Winning sales engineer trait #6: Diplomatic
July 27, 2012 § 1 Comment
“No one ever won an argument with a customer” is a time-tested adage that is doubly true when interacting with a prospective client. In this next installment of 7 Habits of the Most Effective Sales Engineers, I depict why diplomacy is such an essential talent for the sales engineer.
To begin, it’s vital to remember that the solution that’s being pitched during the technical sales cycle will typically require alterations to the way the prospect conducts business. In some cases, the proposed new technology will displace existing solutions – often developed, supported, or sponsored by the prospect’s employees. And let’s face it: new solutions really can cost them their jobs. For example, an insurance company doesn’t need a whole team of programmers to build and maintain an internally developed ERP package when they can acquire and support a best-of-breed product for a fraction of the cost.
For these reasons – and many others – it’s very common for the prospect’s technical staff to feel threatened by new products, and to find innovative ways to monkey wrench a sales cycle. These can range from passive aggressive techniques all the way up to belligerent confrontations. Every SE faces these types of situations but only the most diplomatic SEs can gracefully cope with these intimidating circumstances with dignity and poise.
Here are some simple recommendations about how you can incorporate the fine art of diplomacy in your technical sales cycles:
- First and foremost: you should always maintain professionalism, even when being berated by a socially maladjusted engineer during a sales call.
- Maintain credibility by having a solid and relevant technical background without feeling the need to throw your PhD in engineering from MIT in your prospect’s face.

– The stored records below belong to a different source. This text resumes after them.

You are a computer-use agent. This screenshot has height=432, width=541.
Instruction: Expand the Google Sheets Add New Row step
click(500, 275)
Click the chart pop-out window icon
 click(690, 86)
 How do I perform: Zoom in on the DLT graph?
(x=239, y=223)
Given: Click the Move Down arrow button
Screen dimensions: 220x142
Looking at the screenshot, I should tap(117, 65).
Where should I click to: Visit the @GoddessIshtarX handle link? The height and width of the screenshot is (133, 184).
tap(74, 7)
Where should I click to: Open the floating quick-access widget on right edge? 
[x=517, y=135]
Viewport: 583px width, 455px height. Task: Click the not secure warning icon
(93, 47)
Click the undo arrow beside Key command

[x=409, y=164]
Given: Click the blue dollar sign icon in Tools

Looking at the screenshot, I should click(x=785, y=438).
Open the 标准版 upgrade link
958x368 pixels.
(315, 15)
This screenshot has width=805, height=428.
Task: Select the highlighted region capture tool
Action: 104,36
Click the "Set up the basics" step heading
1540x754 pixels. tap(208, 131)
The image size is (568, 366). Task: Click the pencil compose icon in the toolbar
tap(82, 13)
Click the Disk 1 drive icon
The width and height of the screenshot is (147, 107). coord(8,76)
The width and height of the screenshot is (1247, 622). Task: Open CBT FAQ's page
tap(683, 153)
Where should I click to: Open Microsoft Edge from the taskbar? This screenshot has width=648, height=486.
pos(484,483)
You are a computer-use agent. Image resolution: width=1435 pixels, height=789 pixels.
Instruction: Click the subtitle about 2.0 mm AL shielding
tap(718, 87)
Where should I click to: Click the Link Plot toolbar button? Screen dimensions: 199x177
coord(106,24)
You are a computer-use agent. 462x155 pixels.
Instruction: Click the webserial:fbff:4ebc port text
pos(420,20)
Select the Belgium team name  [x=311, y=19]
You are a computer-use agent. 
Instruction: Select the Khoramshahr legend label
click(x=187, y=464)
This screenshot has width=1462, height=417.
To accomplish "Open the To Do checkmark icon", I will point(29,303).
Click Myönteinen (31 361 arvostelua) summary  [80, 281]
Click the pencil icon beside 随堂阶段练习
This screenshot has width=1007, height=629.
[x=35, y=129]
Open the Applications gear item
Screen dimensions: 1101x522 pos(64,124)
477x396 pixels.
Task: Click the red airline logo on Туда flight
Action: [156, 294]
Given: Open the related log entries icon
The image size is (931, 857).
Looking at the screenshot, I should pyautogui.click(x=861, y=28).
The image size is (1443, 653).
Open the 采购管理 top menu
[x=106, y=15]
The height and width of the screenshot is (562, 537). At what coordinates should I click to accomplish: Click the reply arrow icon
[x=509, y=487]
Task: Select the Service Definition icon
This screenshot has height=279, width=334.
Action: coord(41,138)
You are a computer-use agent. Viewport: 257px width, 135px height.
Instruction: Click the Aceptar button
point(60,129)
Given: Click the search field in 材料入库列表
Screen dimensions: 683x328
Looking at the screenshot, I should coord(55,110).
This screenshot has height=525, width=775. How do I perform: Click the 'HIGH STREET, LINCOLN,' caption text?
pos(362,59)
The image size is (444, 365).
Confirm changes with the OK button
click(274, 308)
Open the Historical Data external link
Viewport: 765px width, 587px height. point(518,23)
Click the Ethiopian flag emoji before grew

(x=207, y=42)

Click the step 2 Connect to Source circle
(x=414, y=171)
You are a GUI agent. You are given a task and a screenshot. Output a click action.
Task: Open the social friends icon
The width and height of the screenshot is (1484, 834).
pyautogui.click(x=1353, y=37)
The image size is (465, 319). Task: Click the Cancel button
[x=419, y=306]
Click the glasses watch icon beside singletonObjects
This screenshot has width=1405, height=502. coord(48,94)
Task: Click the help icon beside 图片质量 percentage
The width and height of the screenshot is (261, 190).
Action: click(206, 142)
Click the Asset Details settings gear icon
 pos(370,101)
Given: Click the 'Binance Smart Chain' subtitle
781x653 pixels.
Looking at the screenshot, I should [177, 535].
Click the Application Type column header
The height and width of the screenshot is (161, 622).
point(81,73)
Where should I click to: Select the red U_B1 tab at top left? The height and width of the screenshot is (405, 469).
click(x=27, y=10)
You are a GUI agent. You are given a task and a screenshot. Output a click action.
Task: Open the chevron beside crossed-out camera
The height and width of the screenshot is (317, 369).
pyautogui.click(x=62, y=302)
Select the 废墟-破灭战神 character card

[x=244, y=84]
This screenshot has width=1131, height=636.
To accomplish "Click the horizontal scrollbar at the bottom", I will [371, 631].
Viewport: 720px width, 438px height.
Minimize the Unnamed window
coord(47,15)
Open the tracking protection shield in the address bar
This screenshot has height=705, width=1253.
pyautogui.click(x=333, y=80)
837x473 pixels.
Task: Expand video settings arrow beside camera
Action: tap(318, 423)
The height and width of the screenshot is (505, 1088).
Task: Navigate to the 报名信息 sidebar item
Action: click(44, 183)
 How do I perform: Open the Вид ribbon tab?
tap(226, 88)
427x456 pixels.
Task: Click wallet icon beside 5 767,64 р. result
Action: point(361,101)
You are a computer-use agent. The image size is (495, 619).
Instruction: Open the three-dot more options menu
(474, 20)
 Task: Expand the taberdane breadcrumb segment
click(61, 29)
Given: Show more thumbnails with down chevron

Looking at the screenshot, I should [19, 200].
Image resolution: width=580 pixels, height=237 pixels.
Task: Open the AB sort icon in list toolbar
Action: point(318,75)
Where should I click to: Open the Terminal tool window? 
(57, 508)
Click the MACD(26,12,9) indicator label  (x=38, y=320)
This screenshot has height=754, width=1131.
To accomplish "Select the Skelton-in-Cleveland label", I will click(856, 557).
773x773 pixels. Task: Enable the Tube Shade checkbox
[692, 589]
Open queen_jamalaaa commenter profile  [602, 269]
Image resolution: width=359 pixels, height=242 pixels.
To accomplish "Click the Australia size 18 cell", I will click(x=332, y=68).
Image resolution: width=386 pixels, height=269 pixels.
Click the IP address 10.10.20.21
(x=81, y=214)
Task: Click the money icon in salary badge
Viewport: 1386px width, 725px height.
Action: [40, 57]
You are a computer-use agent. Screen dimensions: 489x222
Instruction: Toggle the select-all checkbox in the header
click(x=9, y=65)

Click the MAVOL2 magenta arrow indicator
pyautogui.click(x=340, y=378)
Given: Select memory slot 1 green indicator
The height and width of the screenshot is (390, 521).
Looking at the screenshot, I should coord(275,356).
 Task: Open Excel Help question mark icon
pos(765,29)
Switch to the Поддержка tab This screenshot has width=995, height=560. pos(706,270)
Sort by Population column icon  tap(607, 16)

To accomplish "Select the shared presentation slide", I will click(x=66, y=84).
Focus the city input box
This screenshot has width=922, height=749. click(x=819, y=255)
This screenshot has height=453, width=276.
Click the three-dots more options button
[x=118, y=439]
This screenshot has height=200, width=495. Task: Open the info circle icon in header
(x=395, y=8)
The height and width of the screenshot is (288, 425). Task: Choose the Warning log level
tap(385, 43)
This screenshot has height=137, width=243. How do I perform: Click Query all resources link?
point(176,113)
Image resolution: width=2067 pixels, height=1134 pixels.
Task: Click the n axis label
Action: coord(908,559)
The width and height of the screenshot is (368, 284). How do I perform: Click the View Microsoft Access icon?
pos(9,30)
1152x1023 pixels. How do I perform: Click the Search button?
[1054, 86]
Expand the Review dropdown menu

- Demonstrate extensive product knowledge without denigrating your competition.
- Don’t be too sales-y: that’s the sales rep’s job. And it’s the rep’s job to alert the prospect’s management if their technical staff are acting in bad faith to disrupt a legitimate sales cycle.
- Communicate clearly and concisely, both verbally and in writing: stick to the point, back it up with facts, and avoid hyperbole.
- When you have proof that someone from the prospect is wrong on a technical matter, point it out gently: there’s no need to celebrate your victory.
- Finally – although passion about the job is a good thing, don’t get too emotionally involved in the sale. Win or lose, you’ll be on to the next deal soon.